2 thoughts on “AZENet Week: Using Evaluation to Improve State Government by Scott Swagerty”

  1. Hi Mr. Swagerty,

    I am a teacher and Masters of Education student of Education at Queen’s University. I am currently designing a program evaluation for the first time. As a teacher, I felt that many of the constraints of evaluation of government work are common in education as well.

    With regards to your first tip, “convince the client that evaluation is useful,” applies to education because in many cases, teachers are wary of evaluation. Teachers often take it personally when it is even suggested their teaching practice should be evaluated, even as part of a larger school wide or board wide evaluation.
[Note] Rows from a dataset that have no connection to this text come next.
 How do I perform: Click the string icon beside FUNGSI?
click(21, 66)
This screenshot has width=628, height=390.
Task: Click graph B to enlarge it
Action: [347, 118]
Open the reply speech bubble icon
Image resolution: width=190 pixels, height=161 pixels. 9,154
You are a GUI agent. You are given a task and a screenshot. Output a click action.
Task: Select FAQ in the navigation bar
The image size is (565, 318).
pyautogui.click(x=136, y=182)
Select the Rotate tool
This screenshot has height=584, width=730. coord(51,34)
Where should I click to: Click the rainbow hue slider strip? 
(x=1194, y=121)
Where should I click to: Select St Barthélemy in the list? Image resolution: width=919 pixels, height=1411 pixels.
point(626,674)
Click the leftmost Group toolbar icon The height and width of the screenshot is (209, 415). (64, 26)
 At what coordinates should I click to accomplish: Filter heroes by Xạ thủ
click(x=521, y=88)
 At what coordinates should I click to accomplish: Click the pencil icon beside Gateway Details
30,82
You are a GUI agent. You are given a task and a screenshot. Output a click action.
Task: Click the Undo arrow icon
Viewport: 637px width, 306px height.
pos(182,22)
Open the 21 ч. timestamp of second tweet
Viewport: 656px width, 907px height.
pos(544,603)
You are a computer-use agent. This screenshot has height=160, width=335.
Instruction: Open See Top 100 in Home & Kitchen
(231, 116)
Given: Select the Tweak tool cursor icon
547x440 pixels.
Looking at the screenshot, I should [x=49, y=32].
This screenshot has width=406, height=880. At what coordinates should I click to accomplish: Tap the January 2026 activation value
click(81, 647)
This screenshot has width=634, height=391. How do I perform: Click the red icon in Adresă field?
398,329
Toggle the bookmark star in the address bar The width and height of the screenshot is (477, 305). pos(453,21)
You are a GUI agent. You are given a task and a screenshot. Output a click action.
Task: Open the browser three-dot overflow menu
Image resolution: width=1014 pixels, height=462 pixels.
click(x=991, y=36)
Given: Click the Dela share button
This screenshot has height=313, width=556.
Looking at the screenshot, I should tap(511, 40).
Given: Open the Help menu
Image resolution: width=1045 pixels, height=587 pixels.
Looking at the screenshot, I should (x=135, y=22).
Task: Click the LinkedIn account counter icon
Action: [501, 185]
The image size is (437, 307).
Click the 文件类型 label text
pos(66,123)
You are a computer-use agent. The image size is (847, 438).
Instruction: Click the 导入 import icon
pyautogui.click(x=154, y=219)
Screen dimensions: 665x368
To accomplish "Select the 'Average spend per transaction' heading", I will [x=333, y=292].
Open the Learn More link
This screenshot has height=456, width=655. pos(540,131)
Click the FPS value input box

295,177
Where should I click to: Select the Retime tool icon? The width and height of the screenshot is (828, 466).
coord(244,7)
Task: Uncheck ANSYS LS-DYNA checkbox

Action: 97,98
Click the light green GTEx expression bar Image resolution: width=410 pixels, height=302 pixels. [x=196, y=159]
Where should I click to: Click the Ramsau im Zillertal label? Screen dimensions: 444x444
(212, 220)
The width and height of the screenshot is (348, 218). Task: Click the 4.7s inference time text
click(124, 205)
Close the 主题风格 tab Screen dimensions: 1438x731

In this case, do you have any specific strategies you use to “show and tell” clients the usefulness of an evaluation? What do you recommend when an evaluator meets a clientele skeptical of the evaluation?

    Your third tip, “focus on what can be changed”, is something that I think is too often overlooked in education. The informal evaluations I’ve seen very often reach conclusion about needing to spend more time and money to further a programs goals. In education, time and money are always tight so I see how these might not be a useful area to suggest improvements.

    As for your last tip, “make flexible recommendations for improvement,” you mention that you don’t advocate for the evaluator to prescribe a specific solution. As an admitted “newbie” to the field of evaluation, my first thought was that this might feel like giving up ultimate control of evaluation utilization. Are there any circumstances where you do advocate an evaluator specifying a specific solution?

    1. Hi, Doug,

      Thanks for taking the time to read my post. I’m glad some of what I wrote resonated with you as an educator. I, too, started in academia.

      As for you first question of strategies for showing and telling that evaluations are useful: I think there are lots of ways this can happen. In state government (which is where I make most of my pitches for evaluation) it involves presenting the agency with scenarios of how our involvement can save dollars and/or time. For example, implementing more formal policies in this area could free up staff to do something else; or implementing certain controls in that area could potentially save money for the agency to use for other strategic goals. In education, it is potentially a little different, because as you suggest, no instructor wants to be evaluated in the formal sense (and student evaluations have their own pitfalls). I have some thoughts about the limits of evaluation in educational settings, but I won’t expound on them here because they’re probably beyond the scope of our discussion.

      You’re so right about time and money being constraints in education, but I’d go further, and suggest that those are constraints in almost every evaluation context. That’s why focusing on what can be changed is so essential. One evaluation (or even many evaluations) is not going to convince a state legislature to prioritize something that it has previously not prioritized; by adopting the mindset that we are not getting more money and that time and staff are finite, it helps to optimize operations and (in the case of state government) service delivery to citizens without requiring structural changes to the programs.

      Third, while I do usually advocate for making flexible recommendations, that’s not to say that the recommendations are not informative for the organizations. For example, Information Technology is a hot topic in state government right now because many agencies have not devoted sufficient attention to the topic given their competing substantive missions. In these areas, rather than saying “The Agency should configure their systems with the following settings…” my suggestion would be to say “Agency management should consult with their IT staff to determine the most appropriate settings for their IT systems. As part of this process, they should consider…” In this way, agencies have the flexibility of making sure recommendations make sense and make substantive improvements to their operations without being overly restrictive in how that should happen in practice.

      I thank you again for your thoughtful questions and comments and would be happy to engage further if you’d like.